This is exhibit A of everything wrong with the U.S. approach to healthcare. The family had health insurance, but the girl was denied a transplant (claiming it was "experimental") because of the cost of the operation. Under pressure from bad publicity, the insurance company changed it's mind and authorized the operation--but the girl died before it could be performed.
This is why plans to cover more people or even all citizens are band-aids. The only real solution is to make health care a right, and take profits out of the equation. We need a single-payer, not-for-profit healthcare system like every other industrial democracy. The only presidential candidate proposing such a system is Rep. Dennis Kucinich (D-OH). (See his healthcare plan here.) Obama's healthcare plan doesn't even cover everyone. The Edwards & Clinton health care plans (which are modeled after the Nixon plan), although Edwards seems to be trying to build to a single-payer system in steps. At least he knows that one cannot "negotiate" a good system with the HMOs and insurance companies--because, as this tragedy shows, they are the problem. They make money by denying claims and by covering only low-risk insurees, denying anything for preexisting conditions, etc.

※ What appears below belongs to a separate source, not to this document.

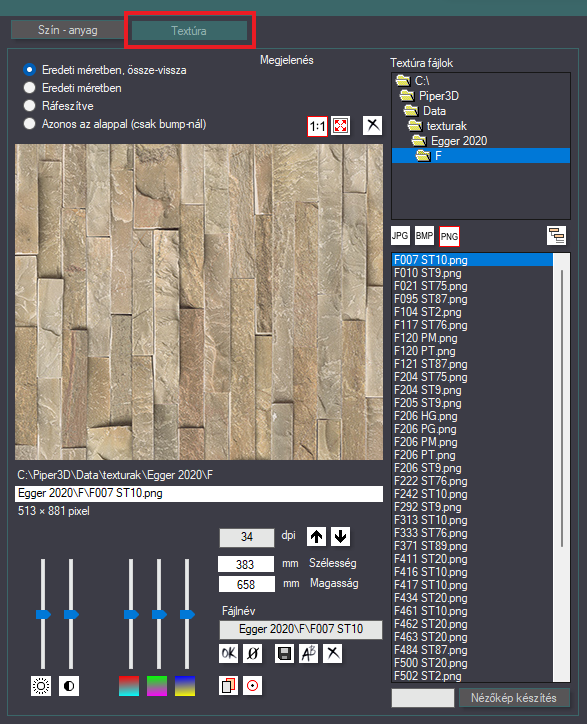
Task: Click the red fit-to-window arrows icon
Action: 340,126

There is more support among voters for a single-payer system because it is easier to understand, saves money from lack of redtape, and is the only plan that restores medicine to its rightful place and focus: the health of patients rather than the profits of Big Pharma, insurance companies, and Med Tech companies. We the people of this country must demand, not universal health coverage, but universal, not-for-profit healthCARE as a right. Medicine and healthcare should be distributed to those who need it--not by market means. Market-based distribution for medicine is an example of the rule of money outside its proper sphere--as obscene as prostitution (the distribution of sexual intimacy by market means), bribing the police or courts (the distribution of legal "justice" by market means), or simony (the distribution of clergy or political office by market means).
Healthcare workers: doctors, nurses, lab techs, etc., have a vocation, a calling--similar to a religious vocation. For profit healthcare systems distort this and turn healthcare workers into snake-oil vendors and quackery peddlers--preying on the poor. It is obscene and ought to outrage us.
Quality healthcare is a human right and it is high time U.S. citizens demand it!